[Date Prev][Date Next][Thread Prev][Thread Next][Date Index][Thread Index]

Re: #\a octothorpe syntax vs SRFI 10

Aubrey Jaffer wrote:
>>> Modern CPUs are almost always (I/O-bound or) limited by their memory
>>> bandwidth through the cache.  If you double or quadruple the data
>>> movement necessary, you will execute at half or quarter the speed.

Bradd wrote:
>> That depends on your data access patterns and cache sizes.  If your
>> working set still fits in L1 cache after aligning the data, you get
>> better performance, and some of the big servers on the market now
>> have huge amounts of L1 cache.

> The largest I found was 32.kiB inst + 64.kiB data on Suns
> <http://www.sun.com/servers/family-comp.html>.
> A stripped down SCM interpreter is 40.kB, but even if the interpreter
> fit, it would be getting swapped out to bring in SUBRs.  64.kiB would
> be a much better fit.

I misremembered slightly; I was actually thinking of the 256KB L2 cache
on the Itanium 2, which Intel describes as similar in performance to
most L1 caches. Here are the stats for its 3 cache levels:

    Cache   Size      Load latency
    L1      32KB      1 cycle direct, 2 cycles indirect
    L2      256KB     ~6 cycles
    L3      1.5-9MB   12+ cycles

While I wouldn't say that ~6 cycles is comparable to most L1 caches,
it's still very fast. Put that cache in a system where byte access
requires a word load, mask, and shift (about 3-5 cycles), and you might
just break even. You'd trade about 2-3 cycles per load for a greater
number of 6-cycle L2 loads, just enough where it starts looking viable.
Almost forgot -- eliminating the mask & shift operations also reduces
pressure on the instruction cache, for more savings.

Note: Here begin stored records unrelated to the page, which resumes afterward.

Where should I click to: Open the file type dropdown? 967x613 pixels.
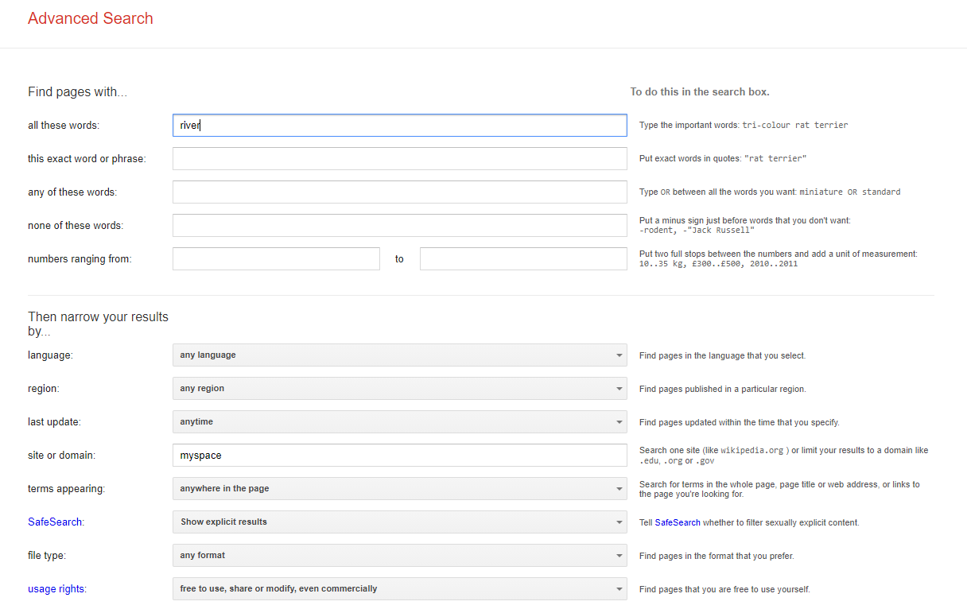click(x=399, y=556)
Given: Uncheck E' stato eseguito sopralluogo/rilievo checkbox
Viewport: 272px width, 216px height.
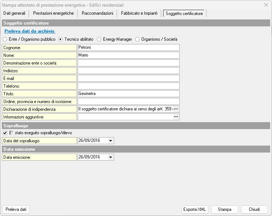Looking at the screenshot, I should [5, 133].
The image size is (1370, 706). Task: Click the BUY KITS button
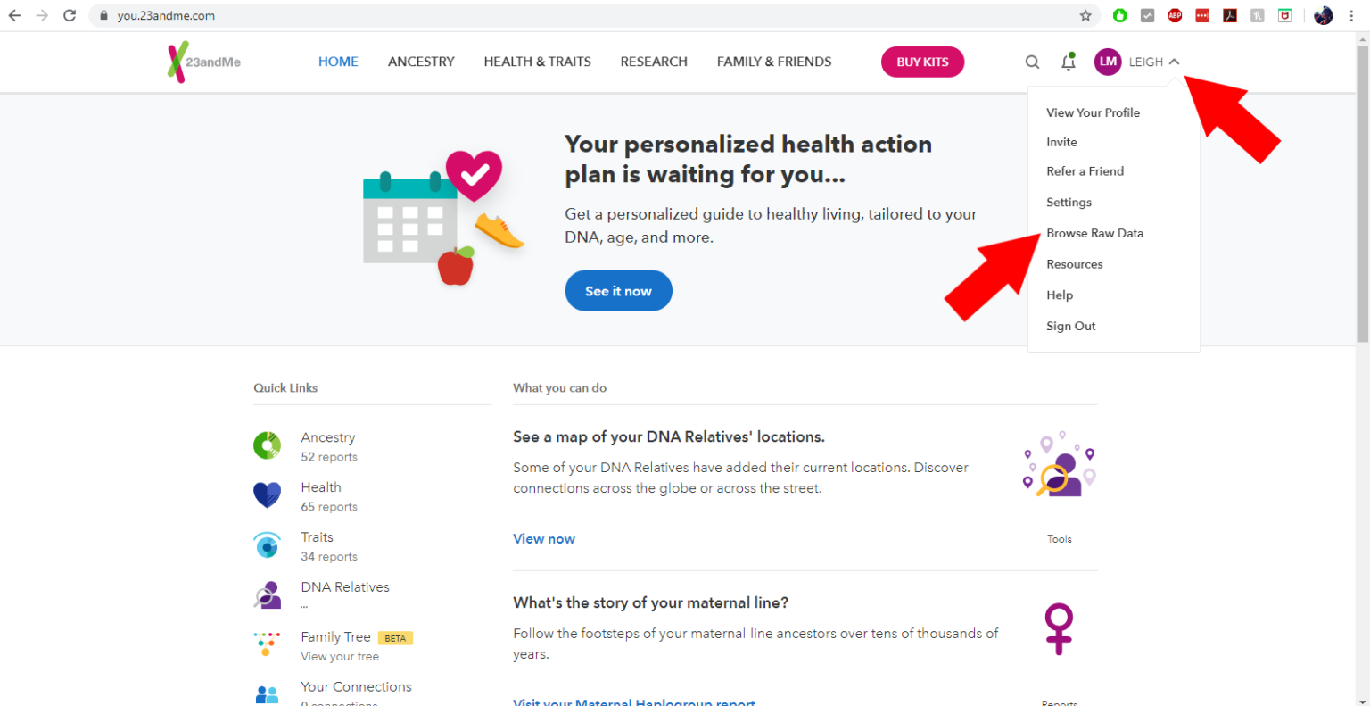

>> In some architectures, byte-aligned access may even be more
>> expensive than L2 cache.

> That sounds like a poorly designed CPU.

Or a big, fast L2 cache like the Itanium's.

> Disk-based b-trees, used extensively for database indexes, are an
> important example of byte-intensive algorithms not tied to text
> strings.  Other examples are cryptography and data-compression.

Thanks; I didn't know that.
Bradd W. Szonye